DIFICULTAR LOCOMOÇÃO DE ELEITORES DE LULA
A investigação aprofunda a linha de que as operações buscaram dificultar a locomoção de eleitores do hoje presidente Luiz Inácio Lula da Silva (PT), que superou Bolsonaro no Nordeste, por quase 13 milhões de votos no primeiro turno.
Levantamento feito pelo jornal O Globo, com dados disponibilizados pelo TSE (Tribunal Superior Eleitoral), mostra que, em 2022, foram abertos em todo o País 74 processos por acusações de compra de votos.
Em comparação, no pleito municipal de 2020 houve 1.076 ações do tipo — quase 15 vezes mais. A eleição geral de 2018, por exemplo, ainda segundo esse levantamento, resultou em apenas 61 processos por compra de voto.
ARGUMENTOS INFUNDADOS
O Nordeste, que concentrou quase 1/3 das abordagens a veículos no País, no segundo turno de 2022 — 2.887 motoristas parados, de 9.133 totais —, não foi a região que teve o maior número de suspeitas de compra de votos no ano passado.
Ainda de acordo com dados da Justiça Eleitoral, a maioria dos processos desse tipo foi registrada no Norte (29). Em seguida, vieram o Nordeste (17) e o Sudeste (12).
Texto encontrado no celular de Marília Alencar, ex-diretora de inteligência do Ministério da Justiça, registra que houve “aumento de pressão” da direção da pasta para falsamente coibir crimes eleitorais.

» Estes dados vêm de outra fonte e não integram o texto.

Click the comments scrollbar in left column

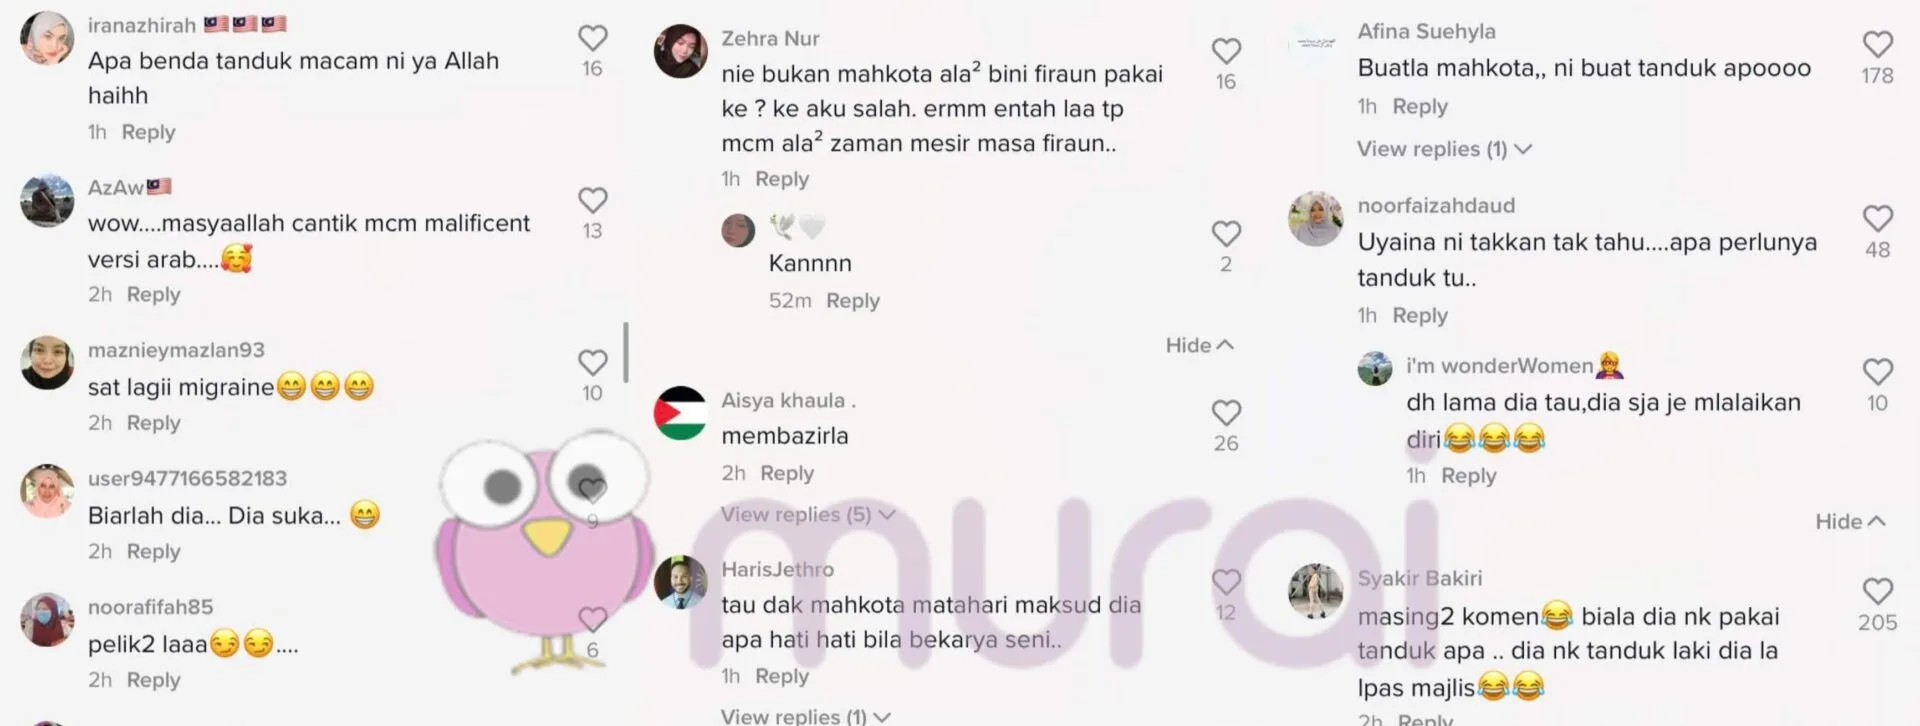626,352
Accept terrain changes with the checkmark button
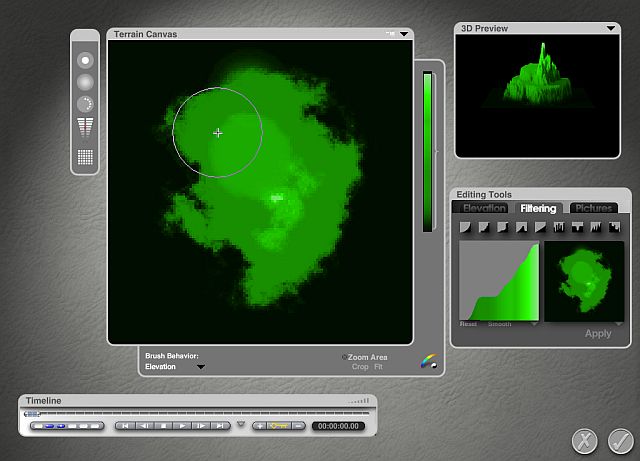 click(x=620, y=440)
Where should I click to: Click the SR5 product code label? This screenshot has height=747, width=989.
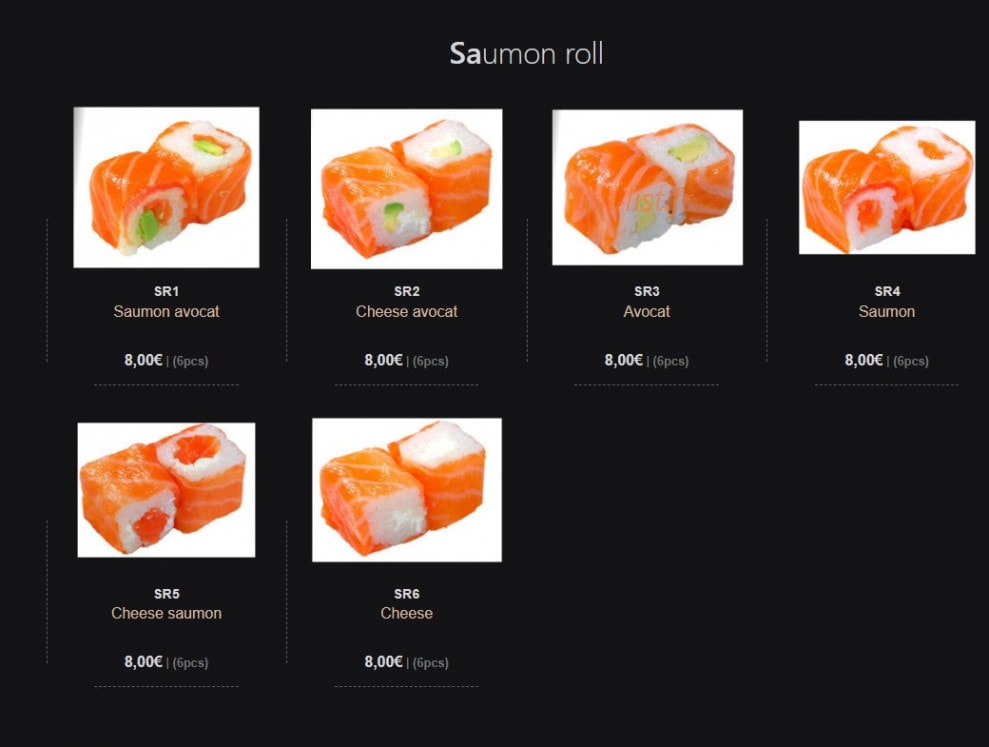click(x=167, y=594)
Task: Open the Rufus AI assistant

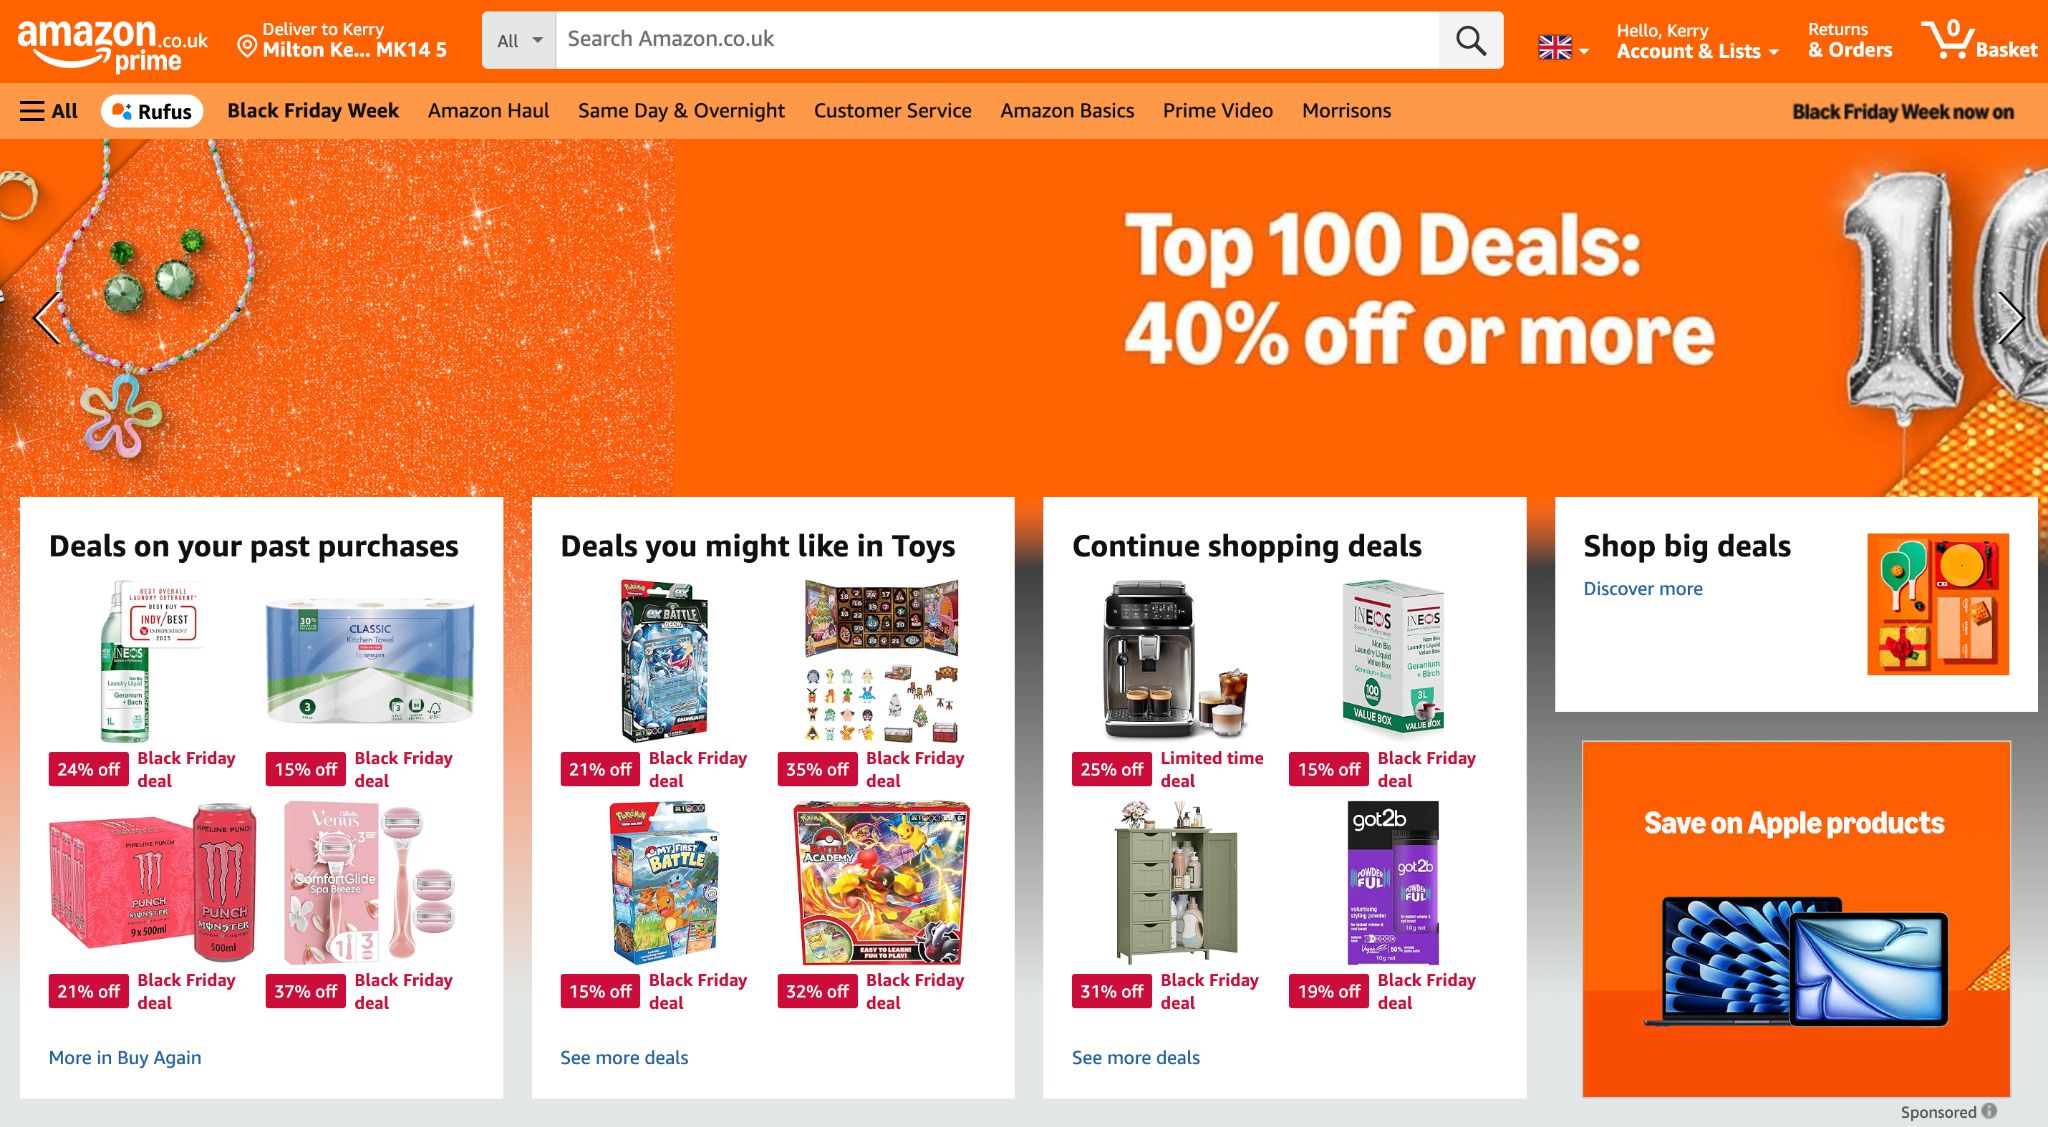Action: tap(152, 110)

É citada reunião em que ela foi questionada se seria possível atestar alta que justificasse ampliar o efetivo no segundo turno: “Concluímos que não havia esse incremento, em números de registros, flagrantes etc”.
DEFESA DOS ACUSADOS
A defesa dos acusados foram óbvios em suas alegações para defender seus clientes. O advogado de Torres, Eumar Novacki, afirmou que ele nunca interferiu no trabalho da PRF: “Como já foi esclarecido pelo ex-ministro da Justiça em diversas ocasiões, o planejamento operacional da PRF só chegou ao Ministério da Justiça 10 dias após o 2º turno”.
O advogado de Vasques, Eduardo Pedro Nostrani Simão, tenta justificar que, sejam eleições gerais ou municipais, “o policial está ali para evitar o crime”. E acrescentou que não houve “bloqueios ou barreiras”.
M. V.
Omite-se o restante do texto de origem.